Merus provided an interim clinical update on petosemtamab monotherapy in 2L+ HNSCC at the American Association of Cancer Research (AACR) (Free AACR Whitepaper) Annual Meeting 2023, demonstrating a 37% response rate among 43 evaluable patients. The presentation at ESMO (Free ESMO Whitepaper) Asia will include updated efficacy, durability and safety data from that initial 2L+ HNSCC cohort along with interim data from the dose optimization cohort evaluating petosemtamab monotherapy 1500 or 1100 mg dose levels in 2L+ HNSCC.

Merus has confirmed through feedback with the U.S. Food and Drug Administration (FDA) that petosemtamab 1500 mg every two weeks is appropriate for further development in HNSCC as monotherapy, and in combination with pembrolizumab.

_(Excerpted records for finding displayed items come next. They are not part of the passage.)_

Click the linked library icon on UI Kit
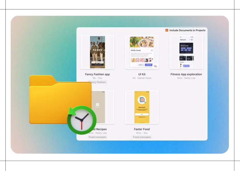pos(155,66)
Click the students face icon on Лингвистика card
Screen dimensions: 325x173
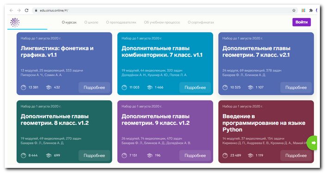(24, 87)
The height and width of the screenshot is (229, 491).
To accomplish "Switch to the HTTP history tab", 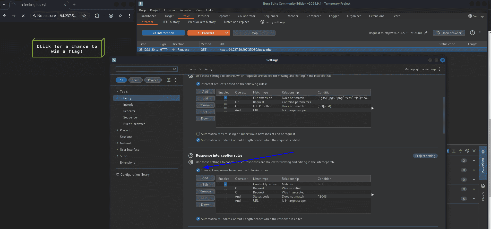I will (x=170, y=22).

Merus is currently enrolling LiGeR-HN2, a phase 3 trial evaluating the efficacy and safety of petosemtamab compared to investigator’s choice of single agent chemotherapy or cetuximab in previously treated (2/3L) patients with r/m HNSCC and plans to initiate LiGeR-HN1, a phase 3 trial evaluating petosemtamab in combination with pembrolizumab in frontline (1L) HNSCC by year end 2024.

About Petosemtamab
Petosemtamab, or MCLA-158, is a bispecific Biclonics low-fucose human full-length IgG1 antibody targeting the epidermal growth factor receptor (EGFR) and the leucine-rich repeat containing G-protein-coupled receptor 5 (LGR5). Petosemtamab is designed to exhibit three independent mechanisms of action including inhibition of EGFR-dependent signaling, LGR5 binding leading to EGFR internalization and degradation in cancer cells, and enhanced antibody-dependent cell-mediated cytotoxicity (ADCC) and antibody-dependent cellular phagocytosis (ADCP) activity.

About LiGeR-HN2
LiGeR-HN2, a phase 3 trial, will evaluate the safety and efficacy of petosemtamab compared to investigator’s choice of methotrexate, docetaxel, or cetuximab in 2/3L r/m HNSCC patients. The trial is open to adult patients that have progressed on or after anti-PD-1 therapy and platinum-containing therapy. The primary endpoints are overall response rate as assessed by BICR based on RECIST v1.1 and overall survival. Secondary endpoints are duration of response and progression free survival. Merus plans to enroll approximately 500 patients in the trial.